Data section ::
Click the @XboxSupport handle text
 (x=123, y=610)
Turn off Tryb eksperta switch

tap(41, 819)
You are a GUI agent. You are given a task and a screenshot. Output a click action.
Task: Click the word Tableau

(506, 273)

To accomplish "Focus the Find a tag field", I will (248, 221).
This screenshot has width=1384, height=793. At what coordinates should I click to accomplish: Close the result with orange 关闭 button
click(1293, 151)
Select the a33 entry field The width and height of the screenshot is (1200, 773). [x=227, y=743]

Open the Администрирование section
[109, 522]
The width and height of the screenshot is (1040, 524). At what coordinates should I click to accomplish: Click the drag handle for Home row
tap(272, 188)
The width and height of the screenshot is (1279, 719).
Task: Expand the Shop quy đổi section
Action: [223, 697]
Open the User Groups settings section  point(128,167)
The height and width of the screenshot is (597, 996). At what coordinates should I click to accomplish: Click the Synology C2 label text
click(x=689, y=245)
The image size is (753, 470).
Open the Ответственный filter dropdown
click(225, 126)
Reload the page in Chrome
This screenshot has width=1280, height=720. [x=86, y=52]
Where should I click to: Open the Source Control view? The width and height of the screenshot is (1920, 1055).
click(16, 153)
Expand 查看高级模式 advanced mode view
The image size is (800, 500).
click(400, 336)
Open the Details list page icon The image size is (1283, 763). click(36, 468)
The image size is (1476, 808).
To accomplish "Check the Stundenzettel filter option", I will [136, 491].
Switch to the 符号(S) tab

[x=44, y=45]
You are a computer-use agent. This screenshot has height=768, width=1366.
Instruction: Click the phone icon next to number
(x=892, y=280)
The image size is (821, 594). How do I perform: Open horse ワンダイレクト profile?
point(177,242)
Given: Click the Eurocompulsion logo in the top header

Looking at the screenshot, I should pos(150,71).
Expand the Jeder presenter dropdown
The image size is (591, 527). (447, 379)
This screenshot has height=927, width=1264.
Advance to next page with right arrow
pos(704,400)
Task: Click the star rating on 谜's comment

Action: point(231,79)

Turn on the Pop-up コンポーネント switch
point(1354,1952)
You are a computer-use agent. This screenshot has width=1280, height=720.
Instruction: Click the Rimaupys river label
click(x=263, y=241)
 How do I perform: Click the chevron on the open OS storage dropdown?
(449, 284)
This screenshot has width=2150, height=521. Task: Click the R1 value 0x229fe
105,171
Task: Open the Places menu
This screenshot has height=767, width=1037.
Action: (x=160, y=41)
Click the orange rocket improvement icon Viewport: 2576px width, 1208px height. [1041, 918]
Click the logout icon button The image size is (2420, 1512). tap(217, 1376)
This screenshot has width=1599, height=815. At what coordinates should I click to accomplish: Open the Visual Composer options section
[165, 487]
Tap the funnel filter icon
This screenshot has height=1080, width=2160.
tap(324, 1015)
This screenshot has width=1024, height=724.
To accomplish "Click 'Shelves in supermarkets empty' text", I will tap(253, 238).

Your objective :: Please show all lines from the entries that contain the word "agent".

Response to the exercise ::
You are a GUI agent. You are given a task and a screenshot. Output a click action.
You are a computer-use agent. This screenshot has height=768, width=1366.
You are a computer-use agent. This screenshot has width=1280, height=720.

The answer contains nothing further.